India’s equity benchmarks are likely to open on flat note with downward bias amid lack of major cues. With the country is gearing up for general elections, analysts expect the market to move in a narrow range. Foreign portfolio investors continued their selling by offloading shares on every rise.

Gift Nifty at 22,255 indicates that NSE Nifty50 is likely to open down as Nifty Feb futures closed at 22,217.20 and Nifty March futures at 22,359.15. BSE Sensex, too, is likely to follow a similar path.

As global cues are negative with the US stocks and equities across Asia-Pacific region down, experts believe domestic markets will see profit taking at every rise.

“If we look at the F&O data, FII’s have reduced some of their net short positions in the index futures segment and in the options segment, put writing was seen in Nifty at 22000 strike,” said Ruchit Jain, Lead Research, 5Paisa.com.

Also read: Stocks that will see action today: February 21, 2024

According to Jain, 22000-21900 is the immediate support for the index, while positional support base has shifted higher to 21600. On the higher side, the up move could continue towards 22450-22500 in the near-term which is the extension levels added to the recent swing low, he added.
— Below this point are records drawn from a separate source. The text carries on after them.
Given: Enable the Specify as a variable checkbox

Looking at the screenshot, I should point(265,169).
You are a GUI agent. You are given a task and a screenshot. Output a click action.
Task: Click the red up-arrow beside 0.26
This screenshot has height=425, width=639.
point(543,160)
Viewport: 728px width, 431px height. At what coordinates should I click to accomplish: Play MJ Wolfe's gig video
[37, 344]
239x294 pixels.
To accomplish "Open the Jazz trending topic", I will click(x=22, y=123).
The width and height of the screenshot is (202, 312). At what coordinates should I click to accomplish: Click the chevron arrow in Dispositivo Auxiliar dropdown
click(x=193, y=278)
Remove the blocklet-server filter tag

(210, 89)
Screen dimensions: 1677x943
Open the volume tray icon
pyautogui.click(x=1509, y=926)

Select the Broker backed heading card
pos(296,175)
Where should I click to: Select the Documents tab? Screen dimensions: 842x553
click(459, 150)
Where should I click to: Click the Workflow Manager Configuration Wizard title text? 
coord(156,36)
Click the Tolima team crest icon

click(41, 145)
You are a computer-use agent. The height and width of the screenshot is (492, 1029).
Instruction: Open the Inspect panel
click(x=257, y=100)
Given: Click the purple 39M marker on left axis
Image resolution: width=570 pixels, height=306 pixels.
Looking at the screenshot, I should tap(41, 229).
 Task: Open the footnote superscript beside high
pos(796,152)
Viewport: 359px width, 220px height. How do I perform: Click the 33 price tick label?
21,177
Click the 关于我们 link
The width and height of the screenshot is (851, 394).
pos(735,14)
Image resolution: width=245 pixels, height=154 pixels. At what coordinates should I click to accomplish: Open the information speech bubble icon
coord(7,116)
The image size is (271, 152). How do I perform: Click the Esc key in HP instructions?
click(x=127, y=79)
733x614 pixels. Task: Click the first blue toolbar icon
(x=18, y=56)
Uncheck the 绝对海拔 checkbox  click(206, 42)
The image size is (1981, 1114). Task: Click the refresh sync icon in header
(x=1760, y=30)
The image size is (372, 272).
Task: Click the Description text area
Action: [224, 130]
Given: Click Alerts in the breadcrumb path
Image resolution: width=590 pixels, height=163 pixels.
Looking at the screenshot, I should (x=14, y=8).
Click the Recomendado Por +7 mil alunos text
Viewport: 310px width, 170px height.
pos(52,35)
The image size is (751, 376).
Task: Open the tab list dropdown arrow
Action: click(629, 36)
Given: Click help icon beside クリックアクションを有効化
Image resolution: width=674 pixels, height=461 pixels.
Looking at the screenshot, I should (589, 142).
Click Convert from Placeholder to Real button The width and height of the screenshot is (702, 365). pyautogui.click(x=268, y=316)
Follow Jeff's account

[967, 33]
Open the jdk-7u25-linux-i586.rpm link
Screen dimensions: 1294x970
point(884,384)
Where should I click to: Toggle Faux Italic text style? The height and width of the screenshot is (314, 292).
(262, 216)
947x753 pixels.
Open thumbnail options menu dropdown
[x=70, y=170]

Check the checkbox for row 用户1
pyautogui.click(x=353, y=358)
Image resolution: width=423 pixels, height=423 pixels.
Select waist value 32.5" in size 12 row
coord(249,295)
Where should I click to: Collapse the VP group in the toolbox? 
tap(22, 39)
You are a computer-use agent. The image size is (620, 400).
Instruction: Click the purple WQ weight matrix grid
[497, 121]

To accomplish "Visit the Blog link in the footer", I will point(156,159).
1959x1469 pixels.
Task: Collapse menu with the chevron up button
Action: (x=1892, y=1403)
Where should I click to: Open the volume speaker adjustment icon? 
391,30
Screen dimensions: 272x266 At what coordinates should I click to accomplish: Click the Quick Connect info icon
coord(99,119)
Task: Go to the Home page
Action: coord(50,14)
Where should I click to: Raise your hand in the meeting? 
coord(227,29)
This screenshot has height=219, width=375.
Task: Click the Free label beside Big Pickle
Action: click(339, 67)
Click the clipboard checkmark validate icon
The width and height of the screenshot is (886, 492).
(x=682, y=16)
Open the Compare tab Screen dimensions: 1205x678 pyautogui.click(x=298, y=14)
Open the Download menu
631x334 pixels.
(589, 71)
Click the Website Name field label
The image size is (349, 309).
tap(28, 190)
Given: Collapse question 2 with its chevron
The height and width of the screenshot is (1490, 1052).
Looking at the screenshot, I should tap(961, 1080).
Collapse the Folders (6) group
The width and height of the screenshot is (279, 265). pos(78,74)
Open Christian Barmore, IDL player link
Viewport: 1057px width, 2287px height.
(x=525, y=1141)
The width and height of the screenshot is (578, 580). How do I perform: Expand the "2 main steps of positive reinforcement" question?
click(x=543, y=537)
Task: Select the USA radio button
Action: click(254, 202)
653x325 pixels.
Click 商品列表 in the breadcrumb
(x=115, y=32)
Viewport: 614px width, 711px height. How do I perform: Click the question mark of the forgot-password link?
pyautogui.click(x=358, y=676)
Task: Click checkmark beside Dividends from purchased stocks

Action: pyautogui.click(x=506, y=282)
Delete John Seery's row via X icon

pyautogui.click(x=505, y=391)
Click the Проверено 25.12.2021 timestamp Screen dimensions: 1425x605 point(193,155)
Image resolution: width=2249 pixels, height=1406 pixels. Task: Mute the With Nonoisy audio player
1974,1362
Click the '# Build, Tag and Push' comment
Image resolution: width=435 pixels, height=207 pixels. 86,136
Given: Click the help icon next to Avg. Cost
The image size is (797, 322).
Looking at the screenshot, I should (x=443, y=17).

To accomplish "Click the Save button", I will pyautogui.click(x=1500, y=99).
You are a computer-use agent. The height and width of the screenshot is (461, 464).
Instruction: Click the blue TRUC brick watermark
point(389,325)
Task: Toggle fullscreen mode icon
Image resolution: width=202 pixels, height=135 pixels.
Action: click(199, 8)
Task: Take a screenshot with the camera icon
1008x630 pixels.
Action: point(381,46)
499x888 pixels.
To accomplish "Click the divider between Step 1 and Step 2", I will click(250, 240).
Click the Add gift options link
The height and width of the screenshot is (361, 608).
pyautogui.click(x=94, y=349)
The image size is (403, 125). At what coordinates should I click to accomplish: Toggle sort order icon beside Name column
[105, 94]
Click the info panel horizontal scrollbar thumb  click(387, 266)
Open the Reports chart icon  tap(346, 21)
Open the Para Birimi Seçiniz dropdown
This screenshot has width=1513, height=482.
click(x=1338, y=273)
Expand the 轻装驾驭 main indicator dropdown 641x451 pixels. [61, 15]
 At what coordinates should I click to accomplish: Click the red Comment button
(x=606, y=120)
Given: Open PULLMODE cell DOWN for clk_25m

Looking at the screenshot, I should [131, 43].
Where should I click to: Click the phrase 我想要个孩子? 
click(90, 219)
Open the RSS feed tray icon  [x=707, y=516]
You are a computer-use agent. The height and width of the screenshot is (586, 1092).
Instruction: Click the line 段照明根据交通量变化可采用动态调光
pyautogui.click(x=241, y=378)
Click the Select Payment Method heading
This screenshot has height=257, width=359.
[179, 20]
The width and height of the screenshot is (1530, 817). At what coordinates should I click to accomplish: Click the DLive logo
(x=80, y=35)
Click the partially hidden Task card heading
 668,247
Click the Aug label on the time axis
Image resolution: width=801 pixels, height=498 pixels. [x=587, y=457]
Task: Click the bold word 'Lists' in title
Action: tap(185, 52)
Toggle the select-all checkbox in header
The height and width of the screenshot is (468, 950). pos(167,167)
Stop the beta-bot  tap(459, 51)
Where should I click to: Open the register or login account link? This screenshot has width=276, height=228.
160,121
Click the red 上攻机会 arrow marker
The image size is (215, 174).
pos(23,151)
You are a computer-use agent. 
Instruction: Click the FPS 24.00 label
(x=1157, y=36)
Ashwin Ramani, Derivatives and Technical Analyst at SAMCO Securities, said the foreign portfolio investors (FPIs) Long-Short ratio rose from 38.24 per cent on February 16 to 39.25 per cent on February 19 as the FPI’s continued to build long positions in index futures for the second consecutive day.

“The put writers (bulls) further strengthened their position at the 22,000 strike today. The 22,100 strike saw a good battle between the call (bears) and put writers, which kept the Nifty choppy on intraday basis in the first half. A follow up buying from the current level can accelerate the momentum, which can take the Index even higher,” he added.